1. Installed Gaussian rasterization extension required by PAct rendering:

```bash
mkdir -p /tmp/extensions
git clone https://github.com/autonomousvision/mip-splatting.git /tmp/extensions/mip-splatting
python -m pip install /tmp/extensions/mip-splatting/submodules/diff-gaussian-rasterization/ --no-build-isolation
```

Installed package:

- `diff_gaussian_rasterization==0.0.0`

2. Installed PDF parser used to read the local paper:

```bash
python -m pip install pypdf
```

Installed package:

- `pypdf==6.10.2`

Notes:

- `diffoctreerast` was not installed because the released inference path exercised here did not require it.
- First-time inference also downloads model assets from Hugging Face and DINOv2 weights from `torch.hub`, but those are cache downloads, not package installs.

## 4. Issues encountered and fixes applied

### Issue A: EXR mask shape mismatch

Initial failure:

- `IndexError: boolean index did not match indexed array along dimension 0`

Cause:

- Sample `.exr` masks were loaded as shape `(1, 518, 518, 3)`, while the code assumed `(518, 518, C)`.

Fix:

- In `modules/pact/datasets/components.py`, squeeze singleton dimensions before extracting the semantic mask channel.

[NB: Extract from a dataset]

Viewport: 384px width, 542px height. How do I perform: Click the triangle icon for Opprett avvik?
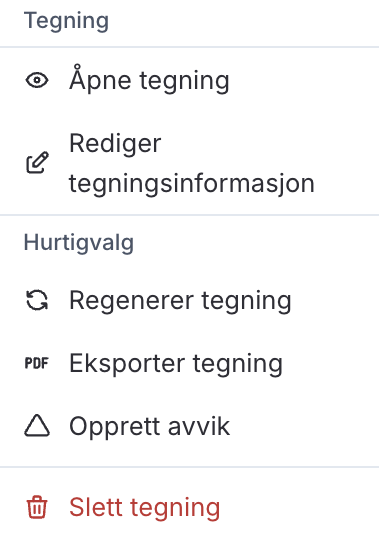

### Issue B: `--data_dir` argument was ignored

Cause:

- `infer_imgs.py` accepted `--data_dir` but actually hard-coded `assets/real_world_examples`.

Fix:

- In `infer_imgs.py`, replaced the hard-coded path with `cfg.data_dir`.

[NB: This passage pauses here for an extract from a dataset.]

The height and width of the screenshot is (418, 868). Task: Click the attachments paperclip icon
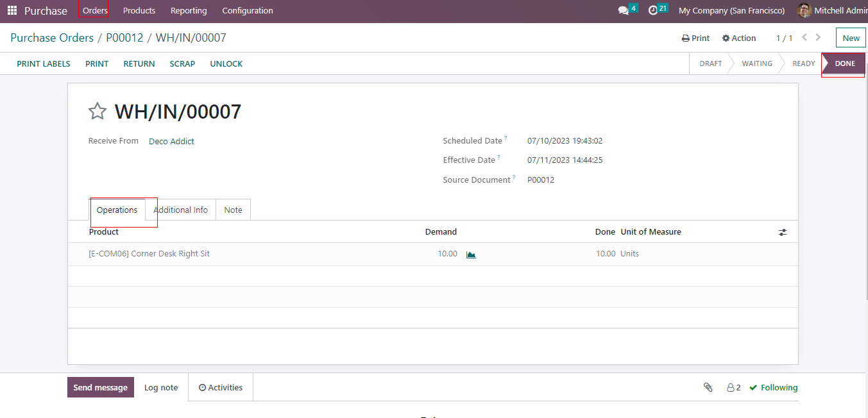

### Issue C: missing rendering extension

Failure:

- `ModuleNotFoundError: No module named 'diff_gaussian_rasterization'`

Fix:

- Installed `diff_gaussian_rasterization` from the `mip-splatting` submodule shown above.

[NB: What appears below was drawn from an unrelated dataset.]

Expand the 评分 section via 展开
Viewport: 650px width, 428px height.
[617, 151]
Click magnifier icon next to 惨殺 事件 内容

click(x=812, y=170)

### Issue D: exploded-part video saved with image writer

Failure:

- `ValueError: Image must be 2D (grayscale, RGB, or RGBA).`

Cause:

- `exploded_video` is multi-frame video data, but the code used `imageio.imwrite`.

Fix:

- In `modules/pact/pipelines/pact_i23d_gen_pipe.py`, changed exploded-part saving to `imageio.mimsave(..., fps=video_fps)`.

### Issue E: Pillow/WebP plugin crash during PNG saving

Failure:

- `AttributeError: module 'PIL._webp' has no attribute 'HAVE_WEBPANIM'`

Cause:

- The current Pillow build in `trellis2` fails during plugin initialization, which breaks `imageio.imwrite(...png)` and PIL-backed image saving.

Fix:

- In `modules/pact/pipelines/pact_i23d_gen_pipe.py`, replaced the affected PNG writes with `cv2.imwrite(...)`.
- This was applied to both per-sample conditioning PNGs and the conditioning grid save path.

## 5. Successful reproduction commands

### Single-sample end-to-end check

I created a temporary one-sample input folder and ran:

```bash
CUDA_VISIBLE_DEVICES=0 python infer_imgs.py \
  --data_dir /tmp/pact_single \
  --outdir outputs/repro_single_success_v3 \
  --batch_size 1 \
  --no-save_video_grid \
  --no-save_cond_vis_grid
```

Successful output directory:

- `outputs/repro_single_success_v3/seed42_slatcfg7.0_sscfg7.0_sssteps25_slatsteps25_artioutmean_feature_regression_steps`

Produced files:

- `00__articulation_animation.mp4`
- `00__exploded_part.mp4`
- `00__exploded_part.png`
- `run_command.txt`

### Full official example batch

The released official example set also completed successfully:

```bash
CUDA_VISIBLE_DEVICES=0 python infer_imgs.py \
  --data_dir assets/real_world_examples \
  --outdir outputs/repro_full_official \
  --batch_size 1 \
  --no-save_video_grid \
  --no-save_cond_vis_grid
```

Successful output directory:

- `outputs/repro_full_official/seed42_slatcfg7.0_sscfg7.0_sssteps25_slatsteps25_artioutmean_feature_regression_steps`

Observed result:

- All `22/22` batches completed successfully.
- Runtime was about `2m31s` on one H100.
- Output file counts:
  - `44` mp4 files
  - `22` png files
  - `1` txt file

This corresponds to:

- one articulation animation mp4 per sample
- one exploded-part mp4 per sample
- one exploded-part png per sample
- one `run_command.txt`

## 6. Source files modified during reproduction

Only the following source files were intentionally modified:

- `infer_imgs.py`
- `modules/pact/datasets/components.py`
- `modules/pact/pipelines/pact_i23d_gen_pipe.py`

## 7. Extra notes

- The negated boolean CLI flags in this script use underscores, not hyphens:
  - valid: `--no-save_video_grid`
  - valid: `--no-save_cond_vis_grid`
  - invalid: `--no-save-video-grid`
- The current reproduction covered the released inference path. I did not validate training, mesh export, or URDF export in this pass.